Replace API order by created_at with order by id
In #334667 (comment 632358325) we found a simple API query of https://gitlab.com/api/v4/projects?membership=true&page=1&per_page=10
would result in a 500 Internal Server Error
. The generated query required minutes to complete.
The problem with the query was the order by created_at
portion:
with `order by created_at`
SELECT
MAX(
"project_authorizations"."access_level"
) AS maximum_access_level,
"project_authorizations"."project_id" AS project_authorizations_project_id
FROM
"project_authorizations"
WHERE
"project_authorizations"."user_id" = 8513236
AND "project_authorizations"."project_id" IN (
SELECT
"projects"."id"
FROM
"projects"
INNER JOIN "project_authorizations" ON "projects"."id" = "project_authorizations"."project_id"
WHERE
"project_authorizations"."user_id" = 8513236
AND "projects"."pending_delete" = FALSE
AND "projects"."hidden" = FALSE
ORDER BY
"projects"."created_at" DESC,
"projects"."id" DESC
LIMIT
10 OFFSET 0
)
GROUP BY
"project_authorizations"."project_id"
Time: 52.816 s
- planning: 1.196 ms
- execution: 52.815 s
- I/O read: 2.209 min
- I/O write: 9.693 ms
Shared buffers:
- hits: 3522368 (~26.90 GiB) from the buffer pool
- reads: 588581 (~4.50 GiB) from the OS file cache, including disk I/O
- dirtied: 5178 (~40.50 MiB)
- writes: 481 (~3.80 MiB)
Details and visualization: https://postgres.ai/console/gitlab/gitlab-production-tunnel-pg12/sessions/9860/commands/34915.

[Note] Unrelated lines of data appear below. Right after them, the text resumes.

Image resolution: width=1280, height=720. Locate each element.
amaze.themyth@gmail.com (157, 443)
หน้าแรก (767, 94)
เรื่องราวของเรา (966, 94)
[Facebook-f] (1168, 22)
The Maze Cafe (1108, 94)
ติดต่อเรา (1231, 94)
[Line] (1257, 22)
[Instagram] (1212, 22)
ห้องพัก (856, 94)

without `order by created_at`
SELECT
MAX(
"project_authorizations"."access_level"
) AS maximum_access_level,
"project_authorizations"."project_id" AS project_authorizations_project_id
FROM
"project_authorizations"
WHERE
"project_authorizations"."user_id" = 8513236
AND "project_authorizations"."project_id" IN (
SELECT
"projects"."id"
FROM
"projects"
INNER JOIN "project_authorizations" ON "projects"."id" = "project_authorizations"."project_id"
WHERE
"project_authorizations"."user_id" = 8513236
AND "projects"."pending_delete" = FALSE
AND "projects"."hidden" = FALSE
ORDER BY
"projects"."id" DESC
LIMIT
10 OFFSET 0
)
GROUP BY
"project_authorizations"."project_id"
Time: 35.900 ms
- planning: 4.964 ms
- execution: 30.936 ms
- I/O read: 30.439 ms
- I/O write: 0.000 ms
Shared buffers:
- hits: 75 (~600.00 KiB) from the buffer pool
- reads: 42 (~336.00 KiB) from the OS file cache, including disk I/O
- dirtied: 1 (~8.00 KiB)
- writes: 0
Details and visualization: https://postgres.ai/console/gitlab/gitlab-production-tunnel-pg12/sessions/9860/commands/34914.
Other endpoints
Merge Requests
'GET /merge_requests' 'when unauthenticated'
New
Time: 16.720 ms
- planning: 3.980 ms
- execution: 12.740 ms
- I/O read: 0.000 ms
- I/O write: 0.000 ms
Shared buffers:
- hits: 6501 (~50.80 MiB) from the buffer pool
- reads: 0 from the OS file cache, including disk I/O
- dirtied: 0
- writes: 0
Details and visualization: https://postgres.ai/console/gitlab/gitlab-production-tunnel-pg12/sessions/10030/commands/35533.
Old
Did not finish?!
SELECT
"merge_requests".*
FROM
"merge_requests"
INNER JOIN "projects" ON "projects"."id" = "merge_requests"."target_project_id"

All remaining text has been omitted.